▼▼▼

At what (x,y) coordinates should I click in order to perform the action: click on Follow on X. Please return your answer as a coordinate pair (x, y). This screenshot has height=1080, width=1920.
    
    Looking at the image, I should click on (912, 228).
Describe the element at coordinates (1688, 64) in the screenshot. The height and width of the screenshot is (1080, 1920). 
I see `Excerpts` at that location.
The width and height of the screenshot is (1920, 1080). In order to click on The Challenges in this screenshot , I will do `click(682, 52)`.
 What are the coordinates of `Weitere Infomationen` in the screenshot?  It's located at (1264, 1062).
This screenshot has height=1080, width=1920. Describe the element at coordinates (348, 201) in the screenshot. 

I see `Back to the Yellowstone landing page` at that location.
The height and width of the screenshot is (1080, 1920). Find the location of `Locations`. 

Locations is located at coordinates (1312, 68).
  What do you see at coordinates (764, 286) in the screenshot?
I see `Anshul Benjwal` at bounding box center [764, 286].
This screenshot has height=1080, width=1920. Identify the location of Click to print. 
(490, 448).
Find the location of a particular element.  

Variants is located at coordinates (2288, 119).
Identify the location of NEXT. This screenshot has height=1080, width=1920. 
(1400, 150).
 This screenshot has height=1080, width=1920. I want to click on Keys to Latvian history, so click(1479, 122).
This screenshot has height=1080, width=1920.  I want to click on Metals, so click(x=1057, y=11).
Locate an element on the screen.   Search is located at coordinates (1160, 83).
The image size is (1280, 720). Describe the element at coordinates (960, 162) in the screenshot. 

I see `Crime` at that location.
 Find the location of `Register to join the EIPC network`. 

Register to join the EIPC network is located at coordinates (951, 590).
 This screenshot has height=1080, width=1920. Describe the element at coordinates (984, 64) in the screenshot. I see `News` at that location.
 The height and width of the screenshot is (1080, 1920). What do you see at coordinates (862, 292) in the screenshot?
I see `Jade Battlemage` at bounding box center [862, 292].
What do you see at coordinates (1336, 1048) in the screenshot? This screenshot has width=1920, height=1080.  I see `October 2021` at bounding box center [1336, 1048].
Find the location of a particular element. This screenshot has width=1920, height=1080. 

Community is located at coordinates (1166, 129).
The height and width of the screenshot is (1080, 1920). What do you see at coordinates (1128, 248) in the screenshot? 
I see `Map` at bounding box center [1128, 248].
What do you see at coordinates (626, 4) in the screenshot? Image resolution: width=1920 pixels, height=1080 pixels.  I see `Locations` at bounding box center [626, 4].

▲▲▲

Turn the data above into a numbered list with one line per item, leaving out the blank lines.

**Result**.
1. At what (x,y) coordinates should I click in order to perform the action: click on Follow on X. Please return your answer as a coordinate pair (x, y). This screenshot has height=1080, width=1920.
2.     Looking at the image, I should click on (912, 228).
3. Describe the element at coordinates (1688, 64) in the screenshot. The height and width of the screenshot is (1080, 1920). 
4. I see `Excerpts` at that location.
5. The width and height of the screenshot is (1920, 1080). In order to click on The Challenges in this screenshot , I will do `click(682, 52)`.
6.  What are the coordinates of `Weitere Infomationen` in the screenshot?  It's located at (1264, 1062).
7. This screenshot has height=1080, width=1920. Describe the element at coordinates (348, 201) in the screenshot. 
8. I see `Back to the Yellowstone landing page` at that location.
9. The height and width of the screenshot is (1080, 1920). Find the location of `Locations`. 
10. Locations is located at coordinates (1312, 68).
11.   What do you see at coordinates (764, 286) in the screenshot?
12. I see `Anshul Benjwal` at bounding box center [764, 286].
13. This screenshot has height=1080, width=1920. Identify the location of Click to print. 
14. (490, 448).
15. Find the location of a particular element.  
16. Variants is located at coordinates (2288, 119).
17. Identify the location of NEXT. This screenshot has height=1080, width=1920. 
18. (1400, 150).
19.  This screenshot has height=1080, width=1920. I want to click on Keys to Latvian history, so click(1479, 122).
20. This screenshot has height=1080, width=1920.  I want to click on Metals, so click(x=1057, y=11).
21. Locate an element on the screen.   Search is located at coordinates (1160, 83).
22. The image size is (1280, 720). Describe the element at coordinates (960, 162) in the screenshot. 
23. I see `Crime` at that location.
24.  Find the location of `Register to join the EIPC network`. 
25. Register to join the EIPC network is located at coordinates (951, 590).
26.  This screenshot has height=1080, width=1920. Describe the element at coordinates (984, 64) in the screenshot. I see `News` at that location.
27.  The height and width of the screenshot is (1080, 1920). What do you see at coordinates (862, 292) in the screenshot?
28. I see `Jade Battlemage` at bounding box center [862, 292].
29. What do you see at coordinates (1336, 1048) in the screenshot? This screenshot has width=1920, height=1080.  I see `October 2021` at bounding box center [1336, 1048].
30. Find the location of a particular element. This screenshot has width=1920, height=1080. 
31. Community is located at coordinates (1166, 129).
32. The height and width of the screenshot is (1080, 1920). What do you see at coordinates (1128, 248) in the screenshot? 
33. I see `Map` at bounding box center [1128, 248].
34. What do you see at coordinates (626, 4) in the screenshot? Image resolution: width=1920 pixels, height=1080 pixels.  I see `Locations` at bounding box center [626, 4].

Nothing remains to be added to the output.